Same problem here. Seem like this might be an issue in pyodbc.

I tried:

import pyodbc
conn=pyodbc.connect("MARS_Connection=yes;DATABASE=testdb;DRIVER=ODBC Driver 13 for SQL Server;SERVER=127.0.0.1;PWD=password;UID=username")
cursor = conn.cursor()

# this does not work
cursor.execute('''
SELECT 
    SUBSTRING([auth_user].[username], ?, ?) AS [first_letter], 
    COUNT_BIG([auth_user].[id]) AS [user_count] 
FROM [auth_user] 
GROUP BY SUBSTRING([auth_user].[username], ?, ?) 
ORDER BY [first_letter] ASC
''', (1, 1, 1, 1)
)
# throw following exception
#   ProgrammingError: ('42000', "[42000] [Microsoft][ODBC Driver 13 for SQL Server][SQL Server]Column 
#   'auth_user.username' is invalid in the select list because it is not contained in either an aggregate 
#   function or the GROUP BY clause. (8120) (SQLExecDirectW)")


# this work
cursor.execute('''
SELECT 
    SUBSTRING([auth_user].[username], 1, 1) AS [first_letter], 
    COUNT_BIG([auth_user].[id]) AS [user_count] 
FROM [auth_user] 
GROUP BY SUBSTRING([auth_user].[username], 1, 1) 
ORDER BY [first_letter] ASC
'''
)

Version:

pyodbc==4.0.17
django-pyodbc-azure==1.11.0.0

Python 3.5.2
Ubuntu 16.04.2 LTS
mssql-server=14.0.600.250-2  and SQL Server Express 2016 on Windows Server 2016 can reproduce this issue

I'll try to reproduce this with SQL Server on windows, and report the issue to pyodbc.

nattster avatar Jun 28 '17 11:06 nattster

Actually, we encountered this issue on Oracle as well -- the root cause is that each of the parameters is passed in independently, so at statement compilation time, the database server cannot know that you are actually calling SUBSTR with the same parameters in the select list and in the group by clause.

See https://code.djangoproject.com/ticket/27632 -- it was fixed for Oracle, and I suppose a similar fix can be applied here.
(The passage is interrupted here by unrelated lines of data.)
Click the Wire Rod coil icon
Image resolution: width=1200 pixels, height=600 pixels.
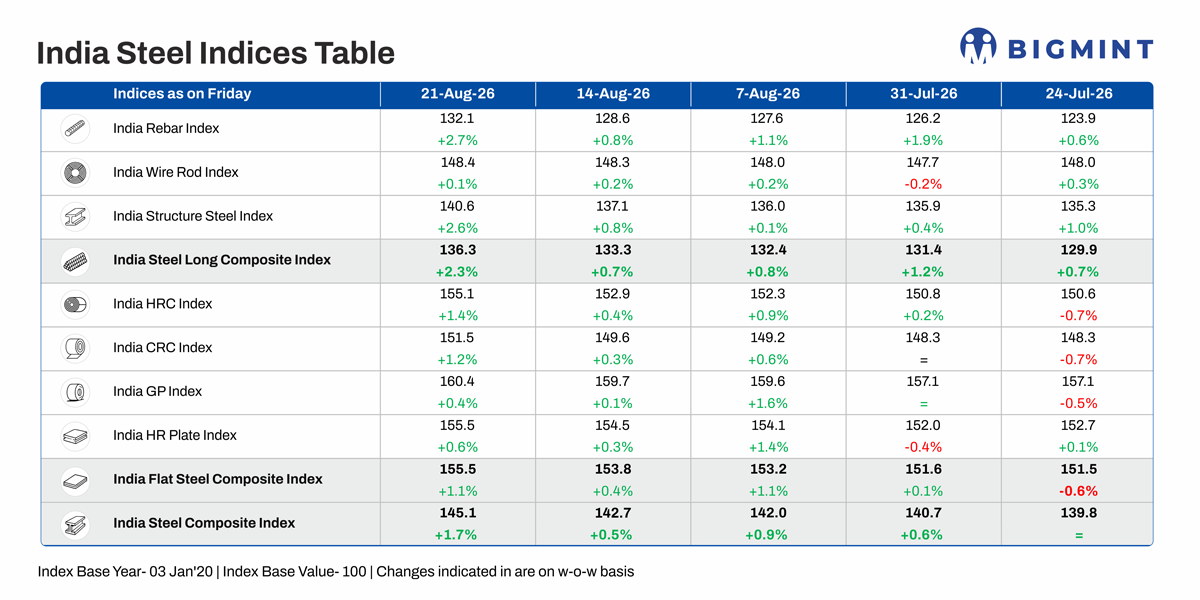coord(76,172)
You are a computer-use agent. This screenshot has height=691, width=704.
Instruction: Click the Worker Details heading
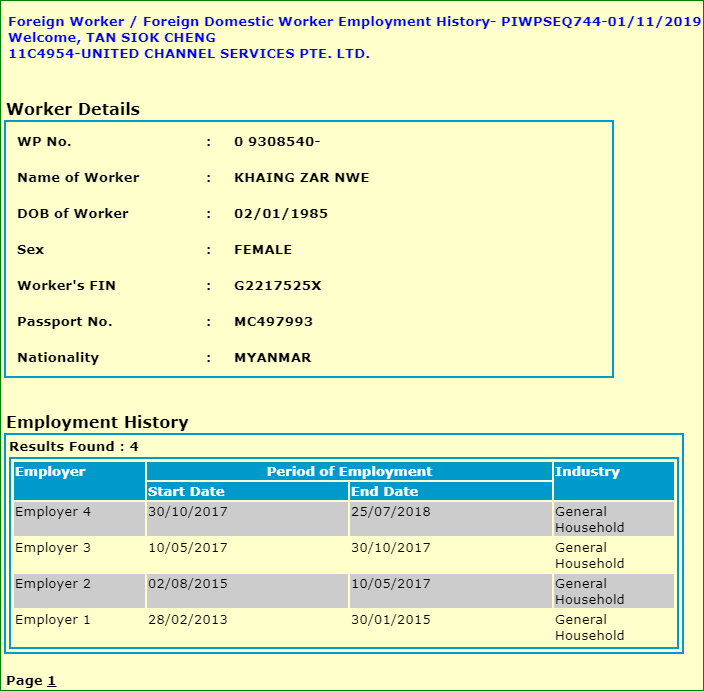(x=73, y=109)
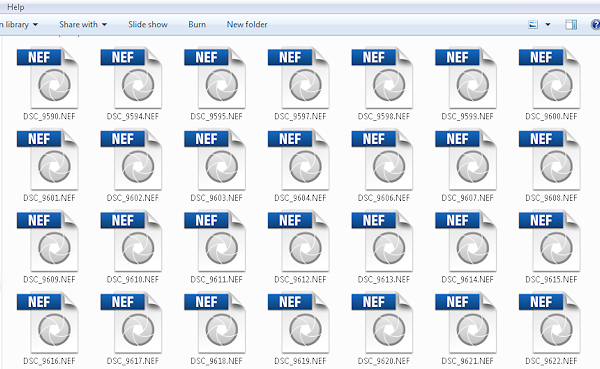The width and height of the screenshot is (600, 369).
Task: Open the Share with dropdown
Action: tap(83, 24)
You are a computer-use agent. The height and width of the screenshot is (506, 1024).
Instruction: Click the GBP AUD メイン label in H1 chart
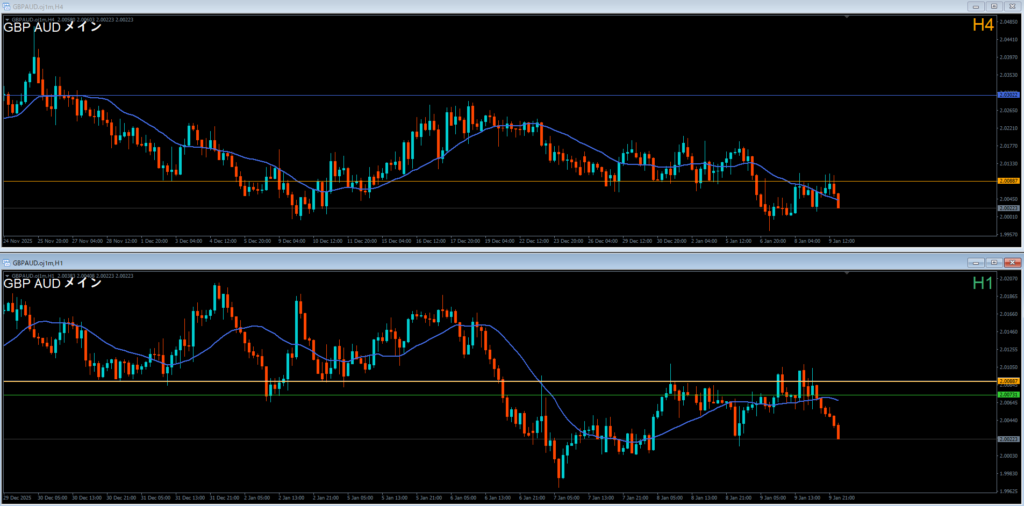pos(52,283)
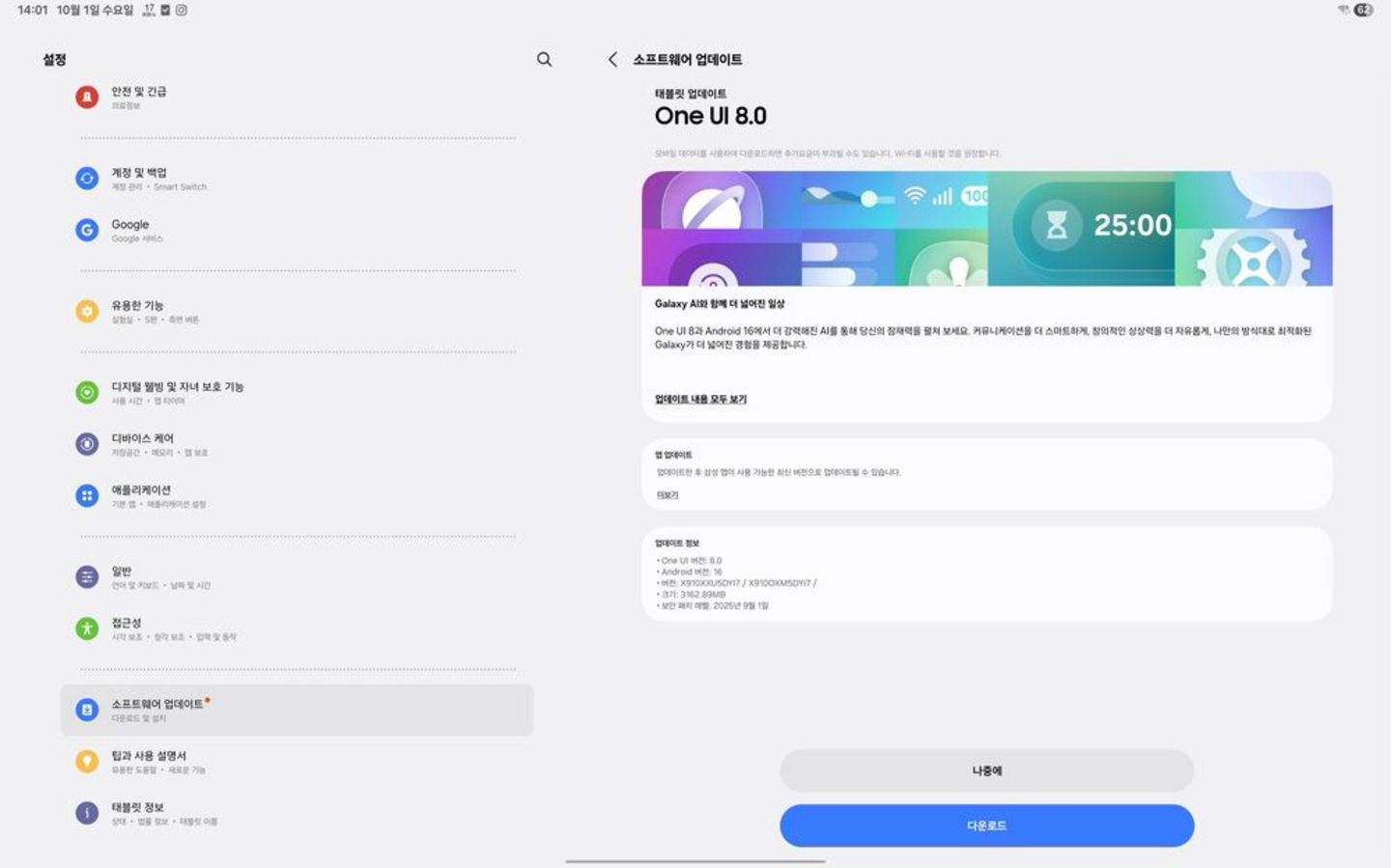This screenshot has width=1391, height=868.
Task: Select the 계정 및 백업 sync icon
Action: [x=87, y=179]
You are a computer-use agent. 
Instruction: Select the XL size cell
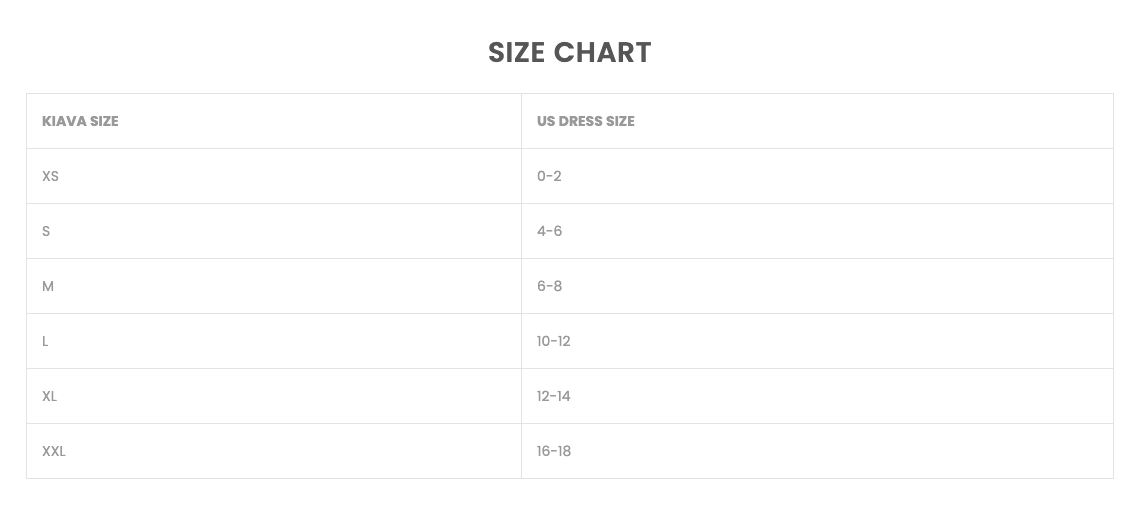click(49, 396)
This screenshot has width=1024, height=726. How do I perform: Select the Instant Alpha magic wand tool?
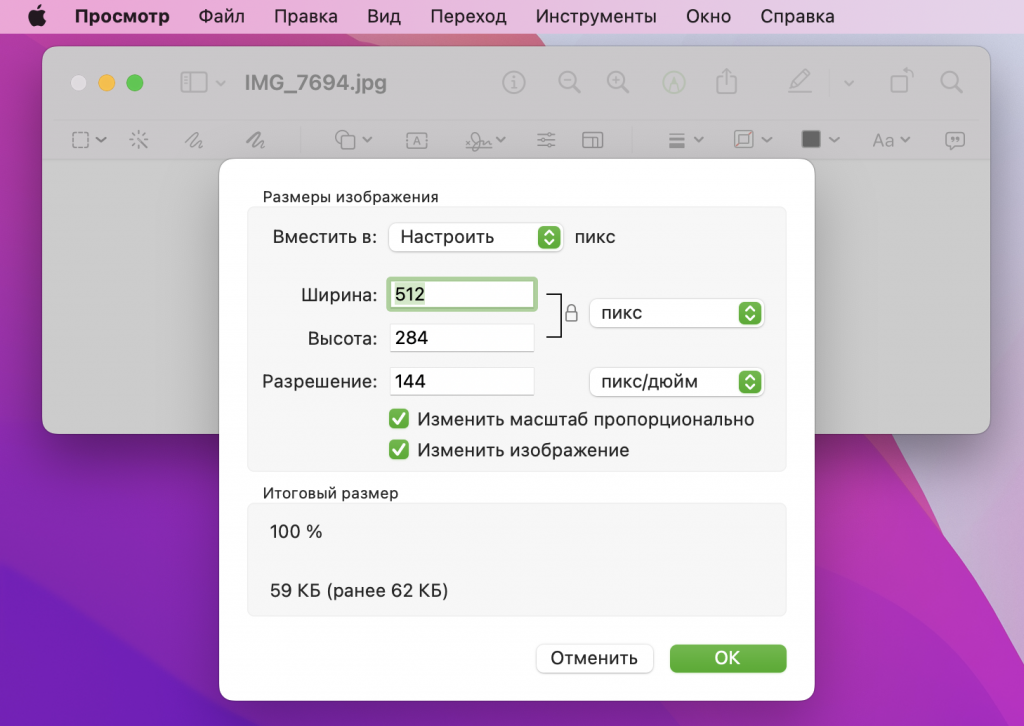(x=139, y=140)
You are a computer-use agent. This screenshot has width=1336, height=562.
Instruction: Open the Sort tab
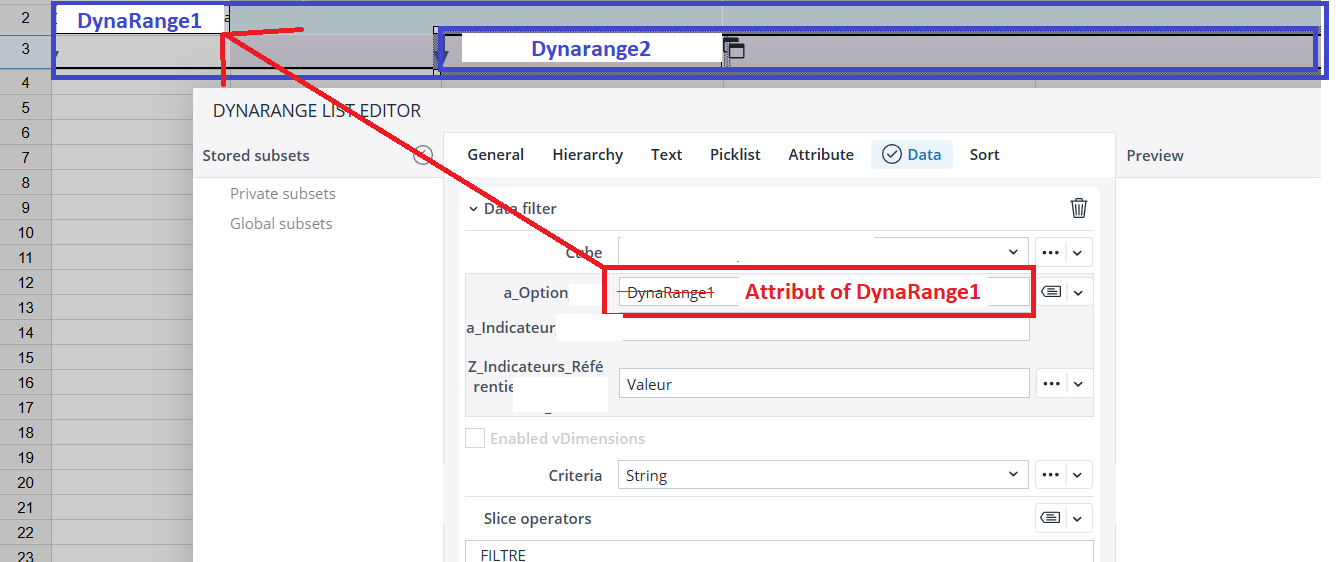984,155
shaib avatar Jun 28 '17 11:06 shaib

This change (credits to @nattster) fixes very similar issue (with Concat and GROUP BY) for me:

https://github.com/michiya/django-pyodbc-azure/compare/azure-2.0...rnovacek:fix-concat-group-by-new

I didn't test it thoroughly yet, but our app doesn't show any problems so far.

rnovacek avatar Mar 19 '18 22:03 rnovacek

+1 for this. Had similar issue with Sum aggregating a Case statement - monkey patched CursorWrapper with the above changes, that fixed the problem.